Dauerhafte Sommerzeit- oder ewige Winterzeit – wofür sind die Nachbarn Deutschlands?

Im Jahr 2021 soll die Zeitumstellung enden. Auf Vorschlag der EU-Kommission haben Europaparlament und Rat deshalb beschlossen, dass die EU-Länder in den kommenden Monaten melden sollen, ob sie künftig die dauerhafte Sommerzeit (MESZ) oder die ewige Winterzeit (MEZ) einführen wollen. Es soll damit vermieden werden, dass ein Flickenteppich aus unterschiedlichen Zeitzonen in Europa entsteht. Für die Frage, wie sich Deutschland entscheiden soll, ist daher nicht nur ein Blick auf das hiesige Meinungsbild sinnvoll, sondern auch darauf, wie sich unsere Nachbarländer entschieden haben oder entscheiden werden.

Hierzulande gibt es eine klare Präferenz für die dauerhafte Sommerzeit. Millionen Deutsche hatten sich 2018 an der EU-Konsultation beteiligt und sich mit einer deutlichen Mehrheit für diese Variante entschieden [1]. Und auch in repräsentativen Umfragen von Meinungsforschungsinstituten werden immer wieder ähnliche Ergebnisse gemessen. Selbiges gilt für unsere Nachbarn Luxemburg und Österreich. Auch dort gab es eine rege Beteiligung an der EU-Konsultation und eine klare Mehrheit für die dauerhafte Sommerzeit. Die inzwischen zerbrochene österreichische Bundesregierung hatte deshalb bereits im März mitgeteilt, sie bevorzuge die Sommerzeit, auch wenn man sich in Österreich einem deutsch-italienischen Winterzeit-Regime zur Not unterordnen würde, um als kleines Land keine Zeitinsel zwischen den großen Nachbarn zu bilden [2].
In den übrigen Nachbarländern Deutschlands war die Beteiligungsquote an der EU-Konsultation zwar zu gering, um eine wirkliche Aussagekraft zu haben.
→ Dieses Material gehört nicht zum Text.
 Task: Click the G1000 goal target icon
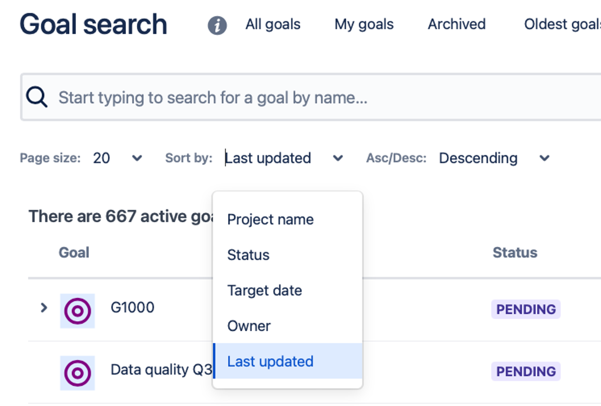pyautogui.click(x=77, y=311)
In Frankreich hat allerdings das Parlament inzwischen eine eigene Bürgerbefragung durchgeführt, an der sich über 2 Mio. Franzosen beteiligt haben. Das Ergebnis ist auch dort, dass sich 59% der Franzosen eine dauerhafte Sommerzeit wünschen, nur 37% die ewige Winterzeit [3]. Und auch bei Polen ist bekannt, dass eine breite Mehrheit für die Einführung der dauerhaften Sommerzeit ist [4]. Der zuständige Ausschuss im polnischen Parlament stimmte hierfür bereits 2017 und war damit sogar einer der Auslöser für die jetzige EU-Gesetzgebung zur Abschaffung der Zeitumstellung.
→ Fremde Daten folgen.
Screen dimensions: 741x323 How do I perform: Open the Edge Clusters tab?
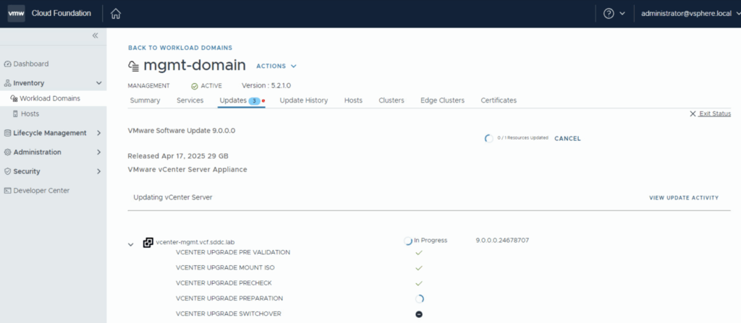[442, 100]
Falls sich Deutschland nun ebenfalls für die dauerhafte Sommerzeit entscheidet, ist anzunehmen, dass sich auch die kleineren Nachbarländer einer solch großen französisch-deutsch-polnisch-österreichischen Sommerzeitzone anschließen würden. Es erscheint daher durchaus sinnvoll, diesen Weg zu beschreiten, um einen Flickenteppich in Europa zu verhindern und zu einer gemeinsamen Zeit für Deutschland und seine Nachbarländer zu gelangen.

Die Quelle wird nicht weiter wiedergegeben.